Is there a guide to do this without using the Cloudflared add-on? I use Home Assistant Core, installed in Docker on a NAS, so I cannot use add-ons.

Paulo Abreu · 14/10/2022 at 4:54 pm

Connecting through a browser worked fine for me. But using the companion App in iOS gives me the error: URLSessionTask failed with error: it was not possible to find a server with the specified host name. Error code: Alamofire.AFError 13″. This error appears after I have been presented with a login screen from Home Assistant, so apparently the App was able to reach the HA instance. Anyone was able to solve this?

    Aidan · 17/07/2023 at 6:44 pm

    Username checks out

thanker · 15/11/2022 at 2:06 am

thanks this worked great

František Mika · 15/11/2022 at 6:20 pm

Thank you for this tutorial. Unfortunatelly I am not able to complete it.
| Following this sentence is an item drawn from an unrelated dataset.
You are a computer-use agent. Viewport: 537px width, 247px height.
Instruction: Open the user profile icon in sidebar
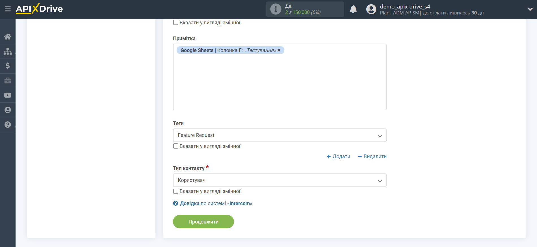(x=8, y=110)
Can you help me?
I use my paid domain, I went throuhg all necessary steps and on the cloudflare web I see my site with Active status.
But in the add-on log I see only these lines:
s6-rc: info: service s6rc-oneshot-runner: starting
s6-rc: info: service s6rc-oneshot-runner successfully started
s6-rc: info: service fix-attrs: starting
s6-rc: info: service init-banner: starting
s6-rc: info: service fix-attrs successfully started
s6-rc: info: service legacy-cont-init: starting
s6-rc: info: service legacy-cont-init successfully started
———————————————————–
Add-on: Cloudflared
Use a Cloudflare Tunnel to remotely connect to Home Assistant without opening any ports
———————————————————–
Add-on version: 4.0.3
You are running the latest version of this add-on.
System: Home Assistant OS 9.3 (aarch64 / raspberrypi4-64)
Home Assistant Core: 2022.11.2
Home Assistant Supervisor: 2022.10.2
———————————————————–
Please, share the above information when looking for help
or support in, e.g., GitHub or forums.
———————————————————–
s6-rc: info: service init-banner successfully started
s6-rc: info: service init-log-level: starting
s6-rc: info: service init-log-level successfully started
s6-rc: info: service init-cloudflared-config: starting
[17:07:34] INFO: Checking config for legacy options…
[17:07:35] INFO: Checking add-on config…
[17:07:36] INFO: Checking for existing certificate…
[17:07:36] NOTICE: No certificate found
[17:07:36] INFO: Creating new certificate…
[17:07:36] NOTICE:
[17:07:36] NOTICE: Please follow the Cloudflare Auth-Steps:
[17:07:36] NOTICE:
Please open the following URL and log in with your Cloudflare account:
https://dash.cloudflare.com/argotunnel?callback=https%3A%2F%2Flogin.cloudflareaccess.org%2F-fKxYASki0WlviLTpKaE4dtn35vcMj15rRH0AbEe6GU%3D
Leave cloudflared running to download the cert automatically.
2022-11-15T16:08:29Z INF Waiting for login…
2022-11-15T16:09:23Z INF Waiting for login…
2022-11-15T16:10:16Z INF Waiting for login…
2022-11-15T16:11:09Z INF Waiting for login…
2022-11-15T16:12:02Z INF Waiting for login…
2022-11-15T16:12:55Z INF Waiting for login…
2022-11-15T16:13:48Z INF Waiting for login…
2022-11-15T16:14:42Z INF Waiting for login…

Do you have any idea which login is missing?

David · 09/01/2023 at 1:12 am

I setup the tunnel with no issue but how do I change my smartthings configuration in HA to use the tunnel and how do you setup a sub domain?

Patrick84 · 15/03/2023 at 1:51 am

Which option do you prefer? The DuckDNS route with the reverse proxy or this one with Cloudflare? My router is blocking a lot of possible network intrusions since opening the 443 port.
Are both options safe to use?

Hengky · 26/05/2023 at 12:15 pm

Hi I’m new in here and seeking advice
Currently running HA in raspberry pi docker
Today try to use cloudflare tunnel to my HA
Getting error : 400: Bad Request

i’ve addedd to configuration.yaml

http:
use_x_forwarded_for: true
trusted_proxies:

172.30.33.0/24

any suggesstion?

18days · 16/09/2023 at 11:13 am

Thank you. I followed your guide and I now have this working perfectly.
Does the cloudflare certificate need renewing?
Is let’s encrypt still needed, or can I remove it.

Aaron · 21/09/2023 at 5:24 pm

Hi,

I have followed the great write up and can connect in to my HA using http but when I switch to https I get a 403: Forbidden error. Has anyone else seen this? Do I need to install / configure something on my HA to enable me to use SSL?